1419: Contrary to what their name would seem to imply hedge funds are often times anything but ‘hedged’. As Bill Hubard explains in a note to clients, this month’s turmoil has been a ‘bloodbath’ for hedge funds (which by some estimates manage $2.8trn in assets). “John Paulson’s Advantage Fund, which owned Shire shares, was down nearly 11% for October through last Tuesday, bringing the $21bn firm’s losses in that fund for the year to nearly 22%, according to data from Lyxor, the wealth-management arm of Société Générale SA that invests client money in hedge funds. That was before Shire fell 30% on Wednesday in New York!!!!,” Hubard explained.

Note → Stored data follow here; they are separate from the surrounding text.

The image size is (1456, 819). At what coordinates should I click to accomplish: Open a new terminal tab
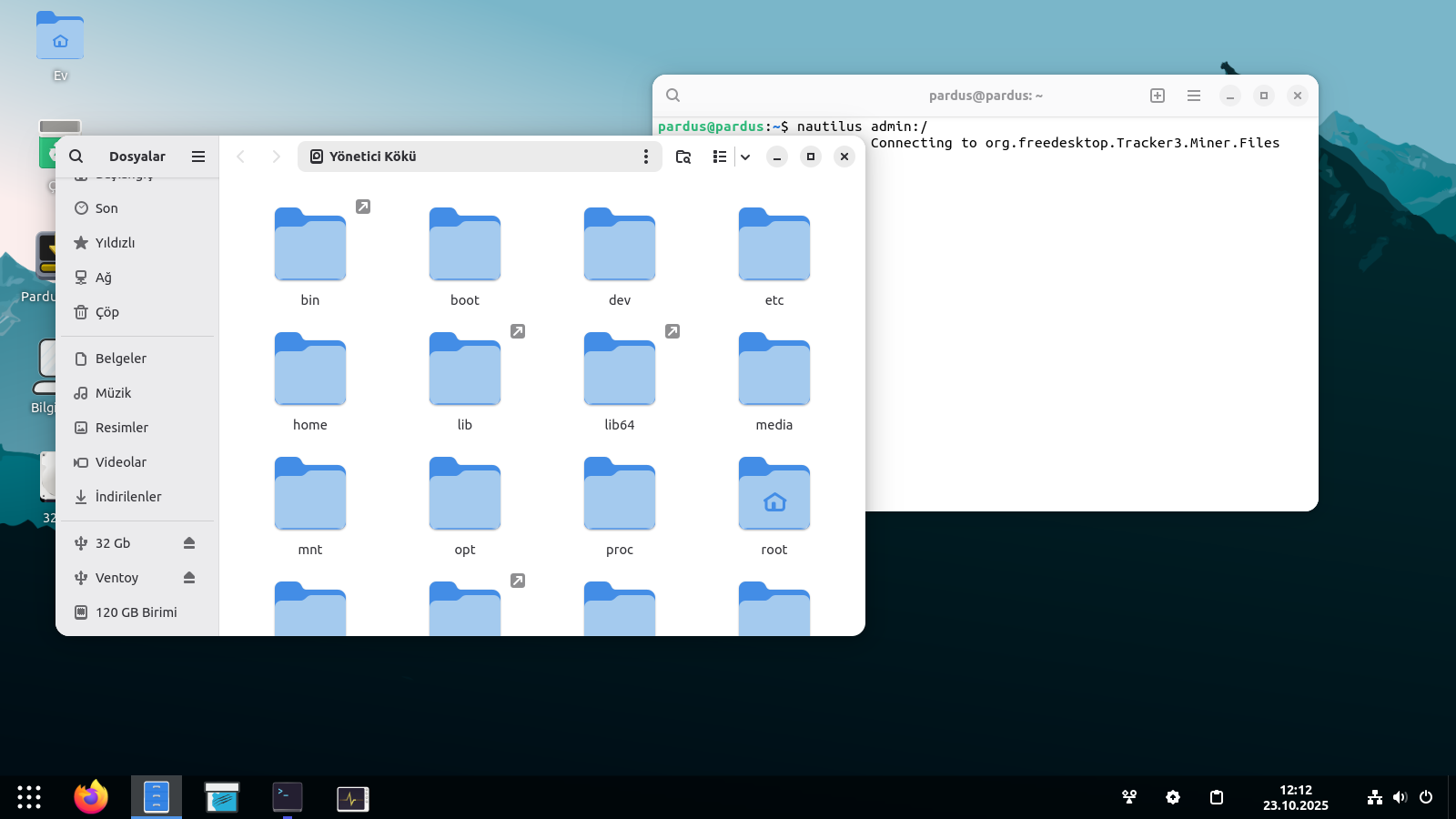pos(1158,96)
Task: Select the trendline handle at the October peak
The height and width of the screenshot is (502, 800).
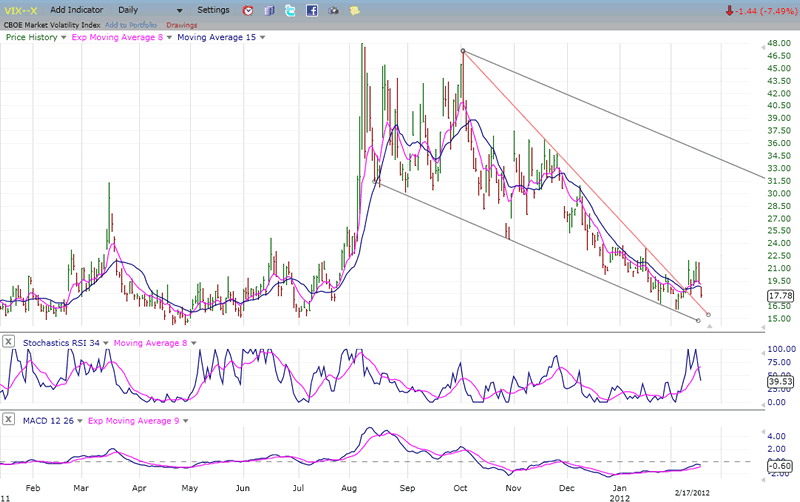Action: (462, 50)
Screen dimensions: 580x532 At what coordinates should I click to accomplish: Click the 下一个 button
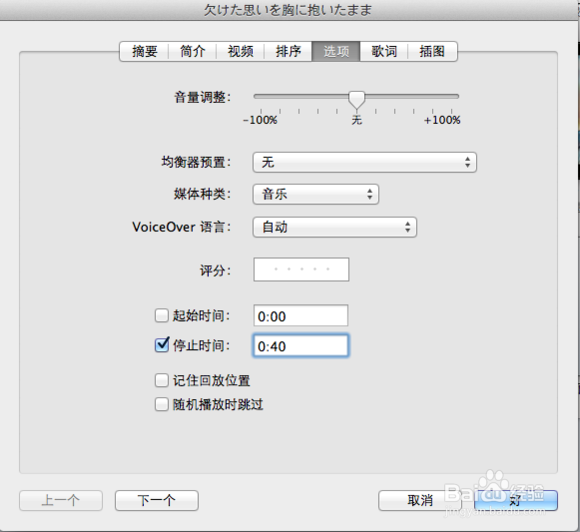157,501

1405: Today’s surge in European equities is being attributed by some market commentary to reports that the European Central Bank (ECB) is considering the purchase of corporate bonds. The announcement led to a 20 basis point drop in the iTraxx Cross-over index and in turn dragged Italian and Spanish 10-year bond yield lower by 10 basis points each, explains RBS’s Alberto Gallo. Gallo cautioned that the plan is only under consideration, further pointing out how the European Central Bank in fact runs the risk – unless lending picks up – of either not being able to buy what it needs or it could gradually crowd-out other market participants.

1208: Liberum has reiterated its sell recommendation on shares of ARM Holdings, telling clients that: "While licensing continues to be strong for the company, we expect royalty growth to disappoint as smartphone and tablet growth continues to slowdown."

1103: UKFI chairman says he is closer to sale of RBS stake, according to reports. He appears to be speaking before the Treasury Select Committee.

0931: Tesco's market share slipped to 28.8% over the 12 weeks ending on 13 October.

0930: Public sector net borrowing excluding public sector banks from April to September 2014 was £58bn, up £5.4bn compared with the same period in 2013/14. The monthly borrowing figure was £11.8bn in September 2014 (consensus: £10.2bn), up £1.6bn against September 2013.

0929: Growth in international air passengers improved 4.5% year-on-year in August, IATA says.

0857: Credit Suisse shifts Lloyds target price from 68p to 72p and stays with its neutral rating.

0845: Arm Holdings is in the lead early on after the release of its interims in what had been a rather lacklustre start to trading today on the Footsie. GKN is following in its wake despite telling investors that organic growth will be “modest” going forward. Propping sentiment are the better-than-expected results out from tech heavyweight Apple overnight. Stock in Asos is leaping 16% higher in early trades. Nevertheless, the tech giant’s shares ended the after-hours session up by just 1.5%. GDP out in China printed slightly above economists’ forecasts, but some analysts are highlighting the fact that the figures mark the slowest rate of expansion in five years. FTSE 100 up 3 points to 6,271.